Although European countries frequently take countermeasures, so far, all countries are "fighting alone" or several countries are temporarily United, lacking overall coordination at the EU level, and it is even more difficult to come up with a 700 billion rescue package like the United States. Analysts believe that given that the European economy is more dependent on the financing of the banking system, if the EU does not follow the example of the United States as soon as possible to help banks get rid of bad debts and ease the credit crunch, the impact of this financial crisis on Europe may even be more serious than that of the United States.
Many people in the industry have appealed that the current financial crisis is no longer a problem that can be solved by a government’s rescue plan.
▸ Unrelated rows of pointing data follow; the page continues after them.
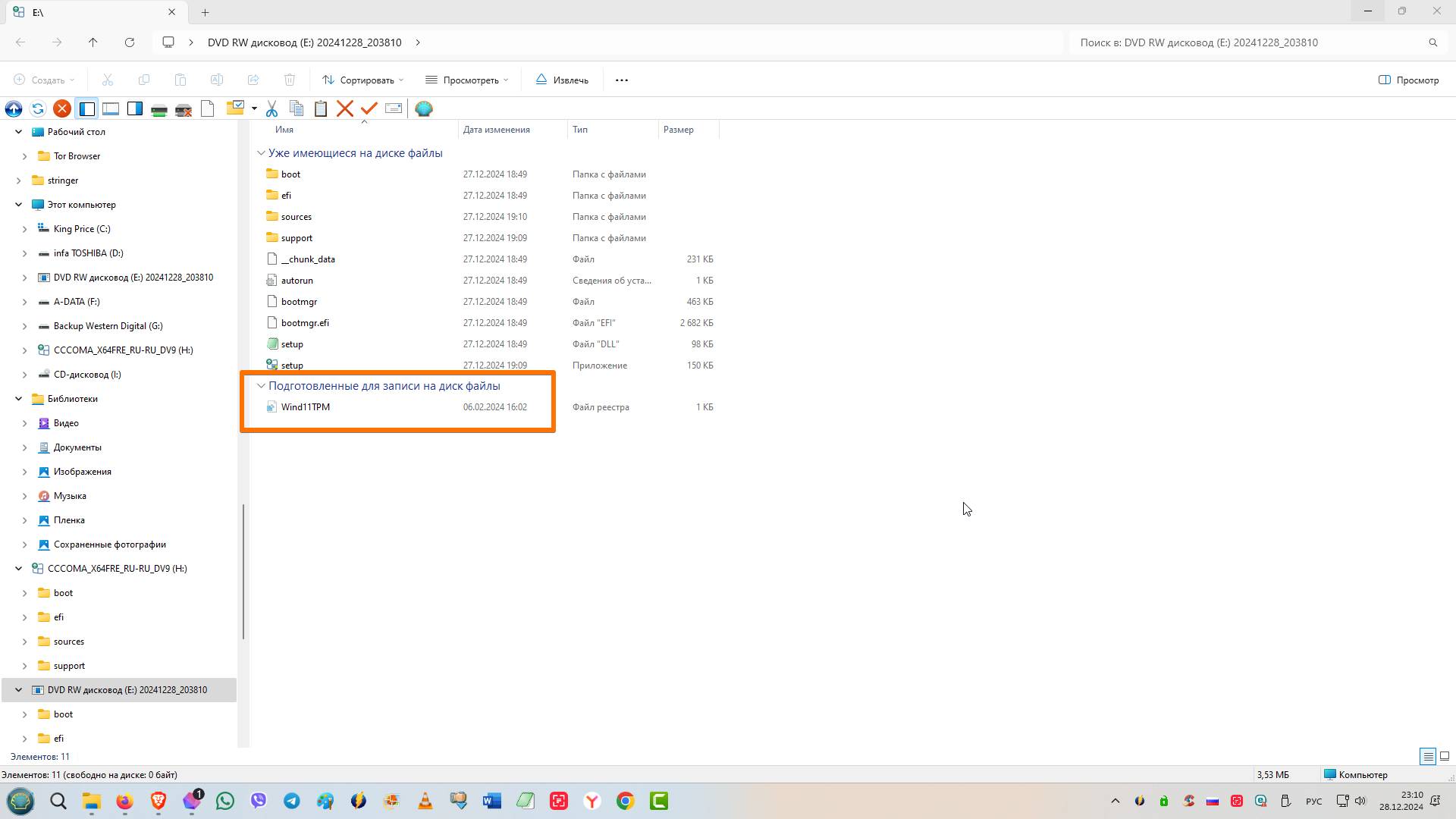Toggle the right-side preview pane toolbar button
Image resolution: width=1456 pixels, height=819 pixels.
coord(135,109)
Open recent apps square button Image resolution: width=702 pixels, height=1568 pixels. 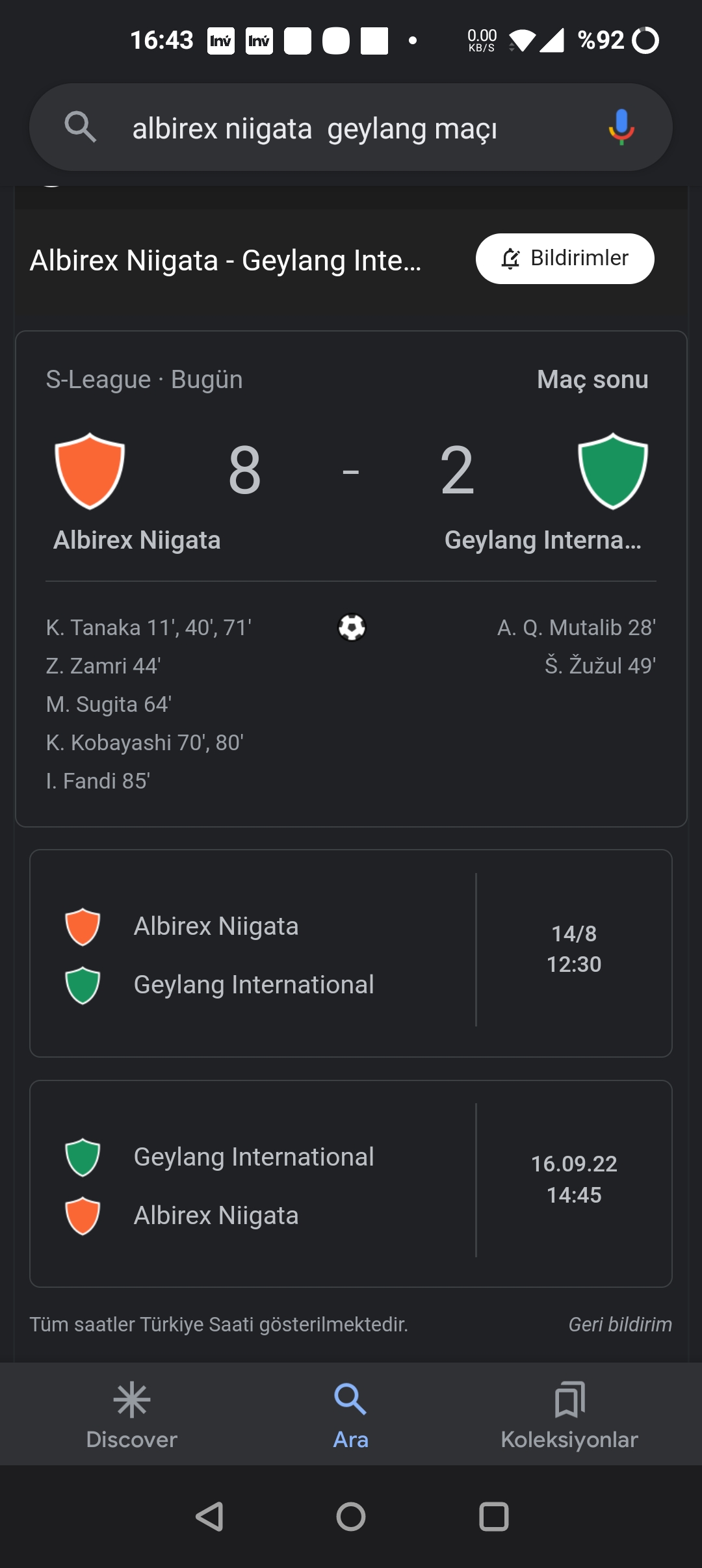[493, 1517]
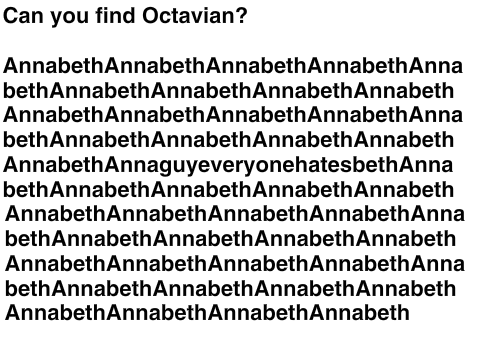Screen dimensions: 480x360
Task: Select the first "Annabeth" of the first line
Action: coord(54,66)
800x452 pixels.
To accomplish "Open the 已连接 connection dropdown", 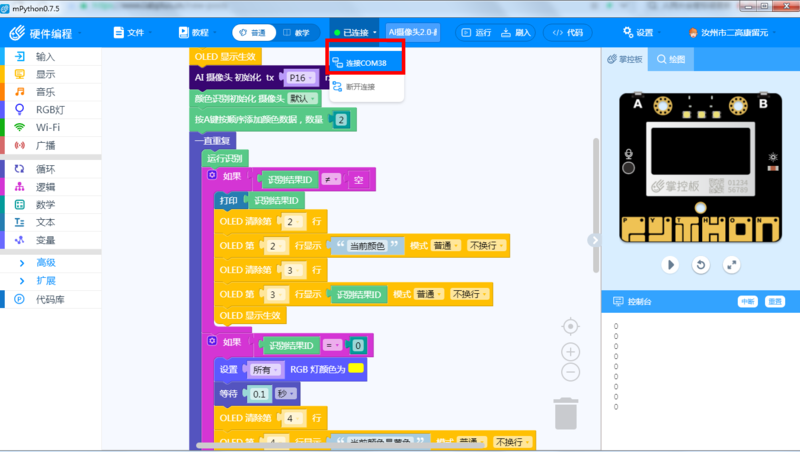I will pyautogui.click(x=357, y=32).
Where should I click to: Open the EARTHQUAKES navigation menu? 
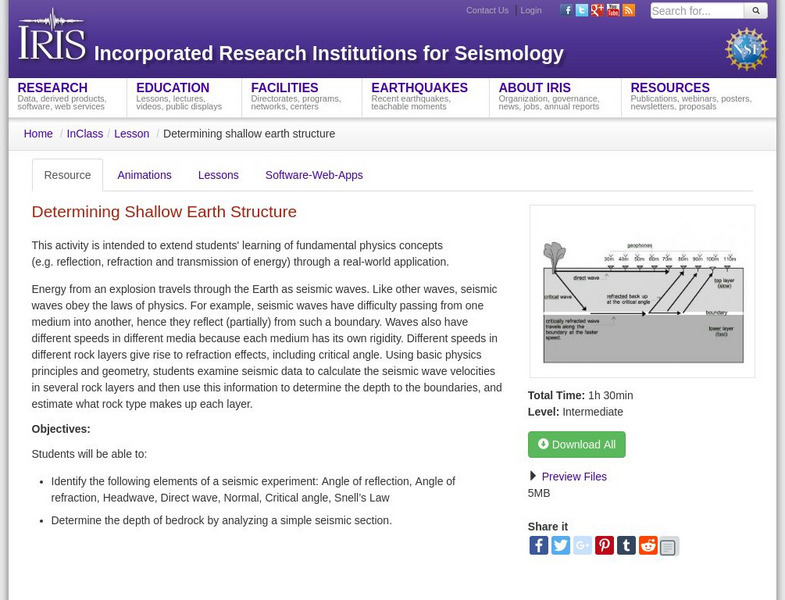pos(419,88)
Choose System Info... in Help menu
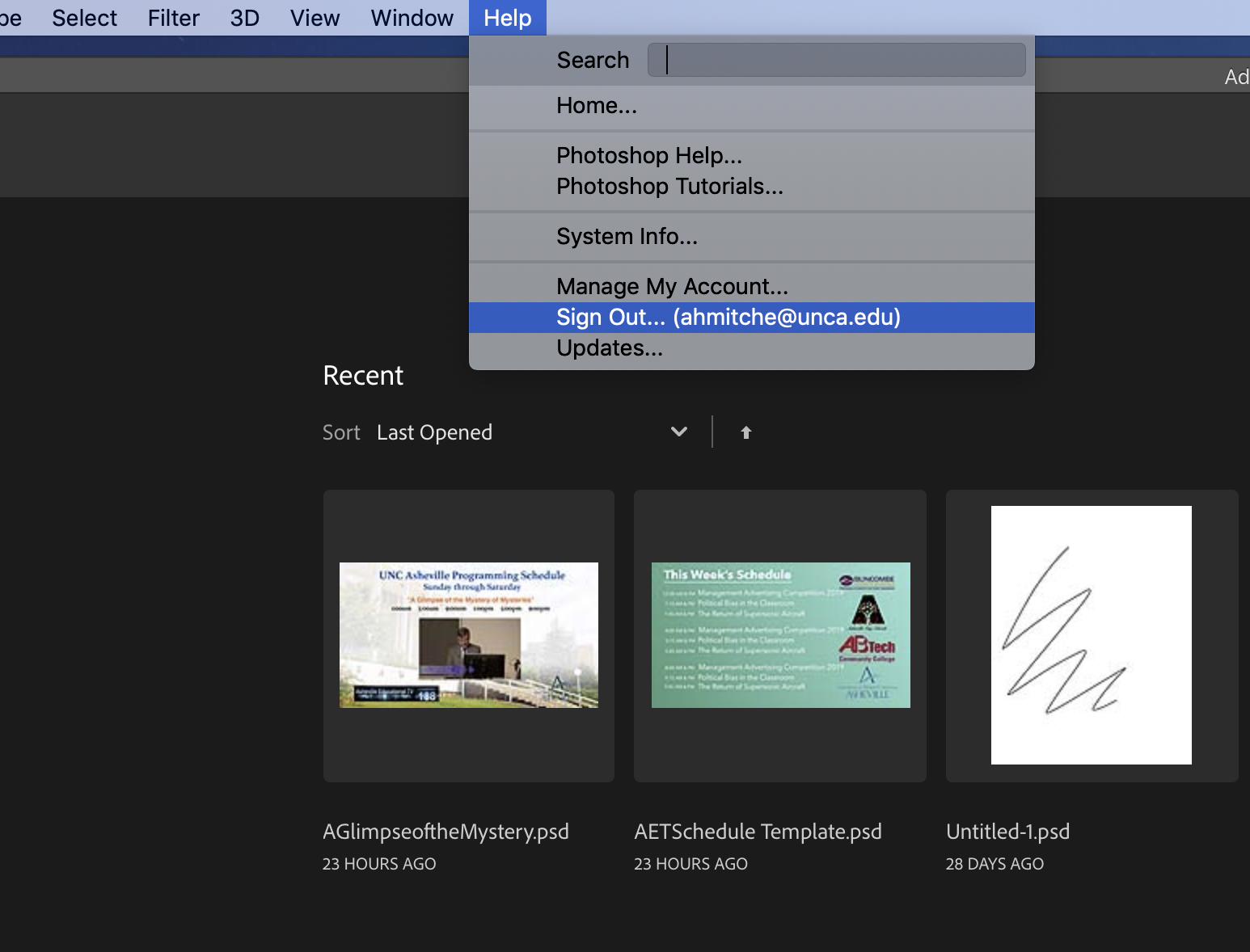This screenshot has height=952, width=1250. click(627, 237)
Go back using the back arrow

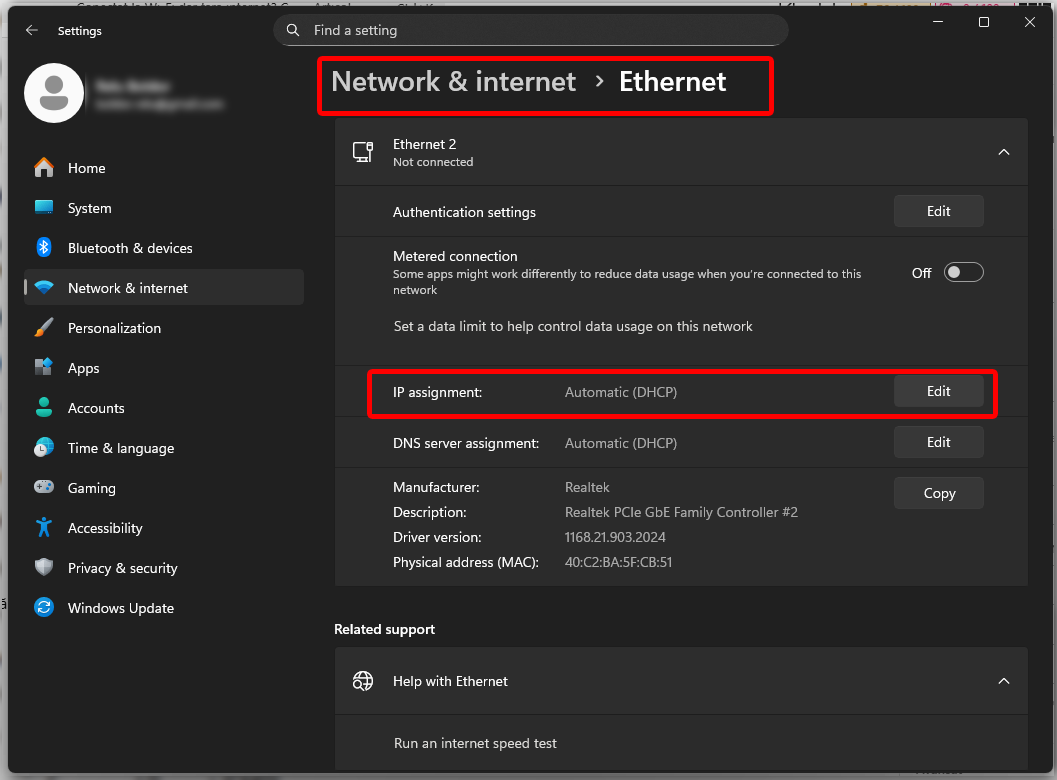tap(31, 30)
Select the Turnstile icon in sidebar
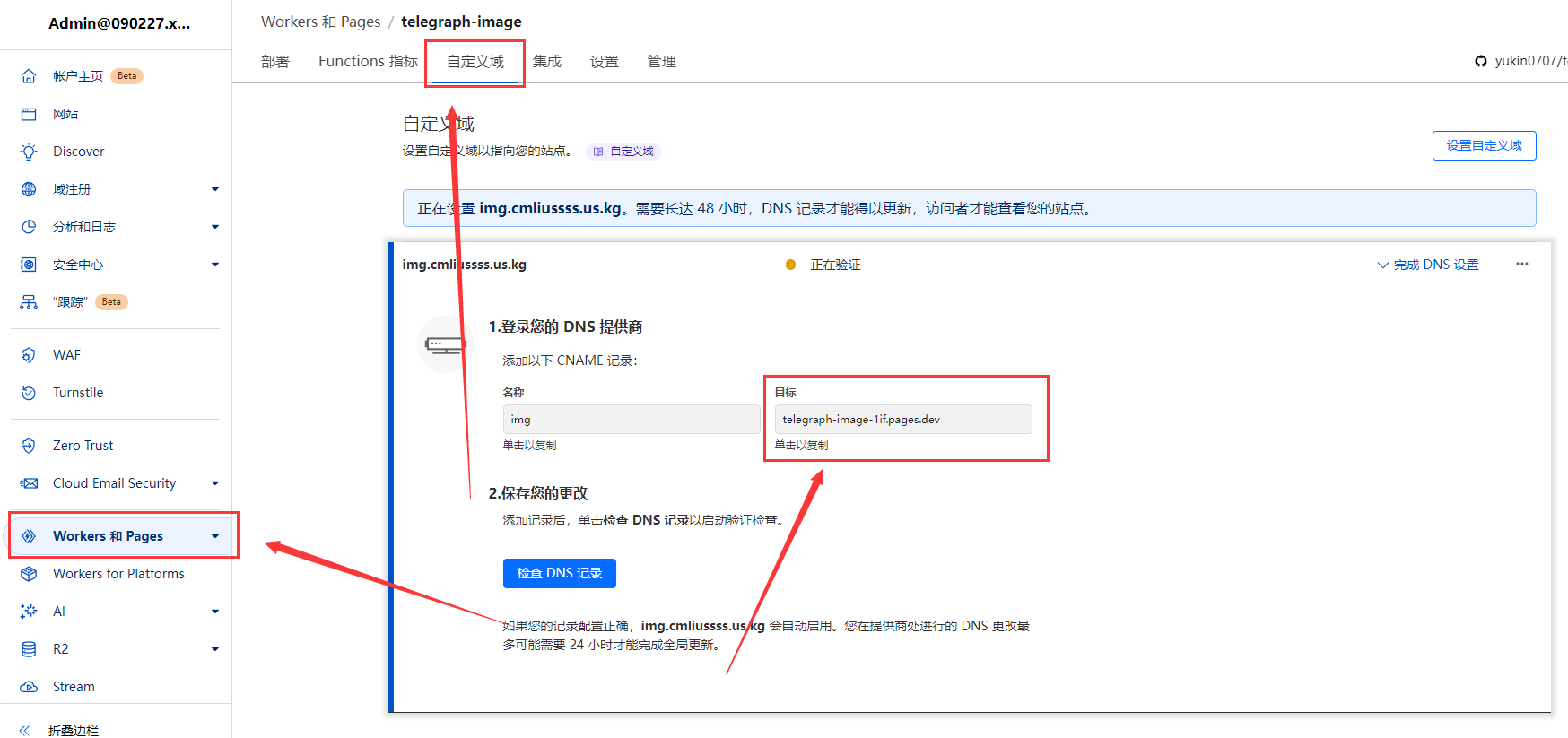This screenshot has width=1568, height=738. click(x=29, y=393)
It needs the joint consultation of the main participants in the global financial market.
America
Accelerate the start of the rescue plan, and the Fed’s capital injection will be expanded to 900 billion yuan.
Although the $700 billion rescue plan has been settled, in order to stabilize investors’ confidence, the US government further promised to introduce specific implementation measures for the rescue plan as soon as possible and take a series of practical actions. In order to refine the implementation plan, the Ministry of Finance turned to Wall Street, and planned to hire a number of financial companies to help control the implementation process of the plan, which were responsible for mortgage-related securities and overall loan business. The US Treasury Department announced a series of principles for selecting Wall Street companies and coordinating the interests of outsourcing companies on the 6th.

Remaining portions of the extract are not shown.